Re: Bilime Hristiyan Bakışı

#28403
Anonim
Pasif

Aslında tüm bilim adamları, bilimle uğraşmaya başlarken, önceden sahip oldukları felsefi bağlılıklarını da beraberlerinde getirmişlerdir. Sahip oldukları dini ya da din karşıtı felsefelerini bilimin kendisinden çıkarmamışlardır. Bilim adamlarının işi dünyayı yetenekleri ölçüsünde en iyi şekilde açıklamak olduğu için , bu tamamen açıklayıcı ve çözümleyici girişim pekala bir felsefi görüşü destekleyen ya da çürüten kanıtlar sunabilir. Ancak bilim kendi başına asla evrenin neden varolduğu, ardındaki amacın ne olup olmadığı konusunda felsefi bir esas oluşturamaz.

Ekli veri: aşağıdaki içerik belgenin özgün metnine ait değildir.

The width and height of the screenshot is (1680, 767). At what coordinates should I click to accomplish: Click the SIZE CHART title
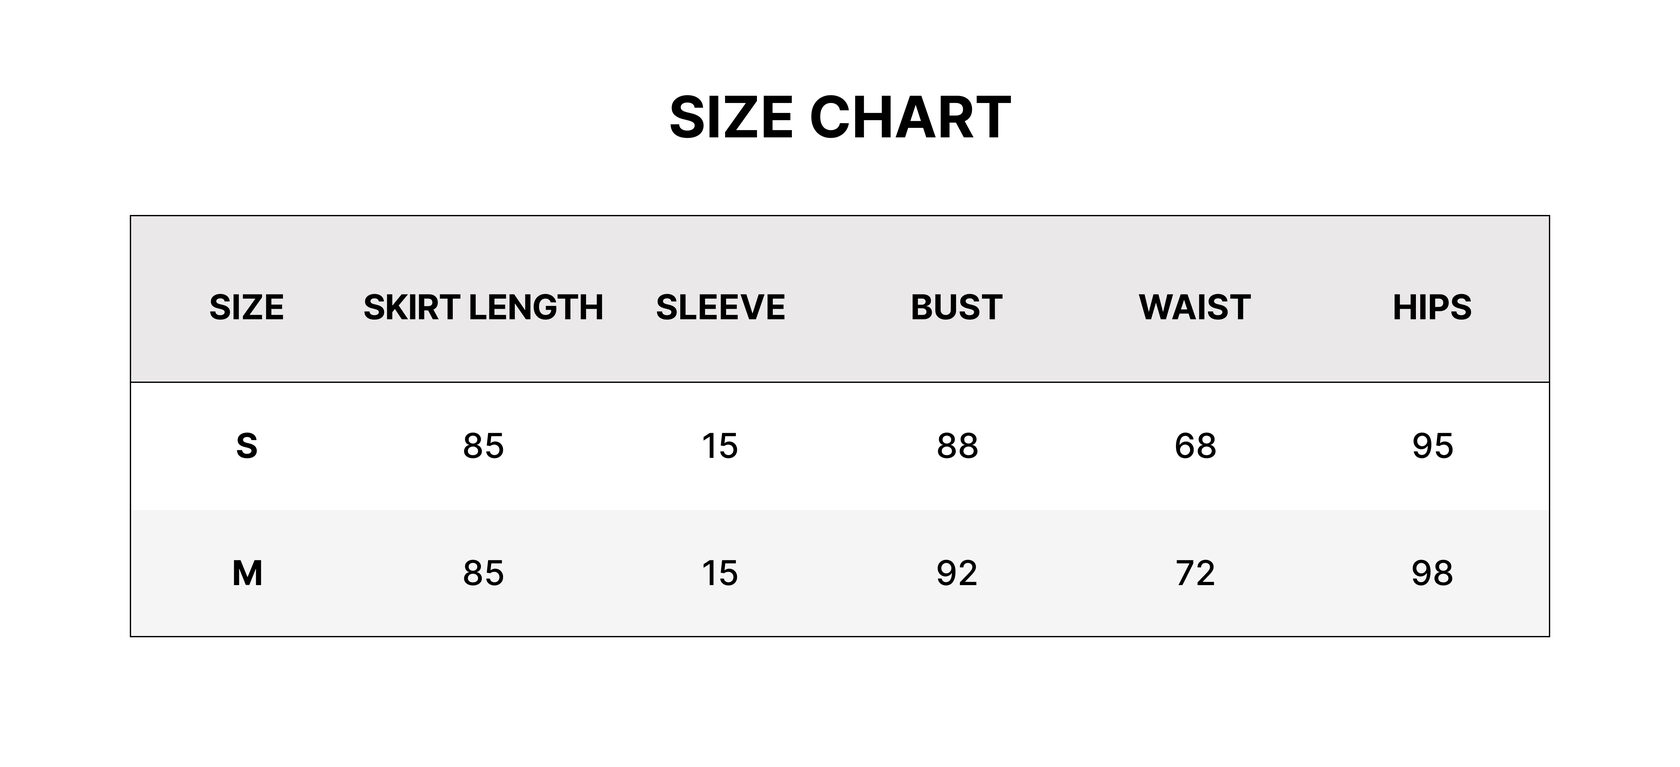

Bilinçli ya da değil, herkes günlük yaşamına bir takım varsayımlarla yaklaşır. Örneğin, bir hristiyan tanrı'nın duaya karşılık verdiğine ve kendi yaşamındaki olayların Tanrı'nın ilahi denetimi altında gerçekleştiğine inanır.Bunun genişletilmiş bir uygulamasını Elçi Pavlus'un şu sözlerinde görebiliriz: “Tanrı'nın, kendisini sevenlerle, amacı uyarınca çağrılmış olanlarla birlikte her durumda iyilik için etkin olduğunu biliriz. Ama herkesin aynı olaylara aynı açıdan bakacağı kesin değildir. Bir hristiyan bazı koşulların bir araya gelmesiyle Tanrı'nın etkisini görebilir, ama inanmayan biri onları ” sadece ” tesadüf ya da rastlantı diye kestirip atar.

İşte inananlara yıllar boyunca – üzücü, neşeli ya da sadece dünyasal da olsa – her durumda, normal koşullarla açıklanamayacak bir huzur ve güven veren, hristiyanlık inancında Tanrı'nın egemen planını görmeleridir. Elçi Pavlus hristiyan deneyiminin bu yönünü, “Ben her durumda eldekiyle yetinmeyi öğrendim…İster tok ister aç, ister bolluk ister ihtiyaç içinde olayım, her durumda , her koşulda yaşamın sırrını öğrendim. ” diye yazarak açıklamıştır.

Yaşama yaklaşımımızın altında yatan bu etkenler, yalnız günlük yaşamdaki olaylara verdiğimiz pratik ve duygusal tepkileri değil, aynı zamanda bizim bilime karşı tavrımızı da etkiler. Hristiyan, maddenin iyi olduğuna inanır, çünkü Tanrı onun iyi olduğunu söylemiştir ve bu yüzden maddenin bilimsel yöntem kullanılarak incelenmesi yararlı bir iştir.Belirli bir felsefi ya da dini yaklaşıma sarılma nedenimiz, en azından kısmen , önümüzdeki kanıtları en kapsamlı ve tutarlı şekilde açıklıyor olması ki, bunları duyularımızla fark eder, aklımızla sorgular ve duyularımızla deneyimleriz. Başka bir deyişle belirli bir yaklaşımı, yaşamımıza anlam verdiği için kabul ederiz.Eğer dürüst ve tutarlı bir yaşamımız olsun istiyorsak, bilimsel incelemelerin bir parçası olduğu kanıtlar bütününün bizim felsefemizle uyum içinde olması gerekir. İmanımız ve günlük yaşamlarımız,inançlar ve uygulamaların oluşturduğu o kesintisiz dokunun bir parçası olmalıdır. ( D. ALEXANDER – R. S. WHITE )

Rabbin sevgisi ve ışığı sizinle olsun.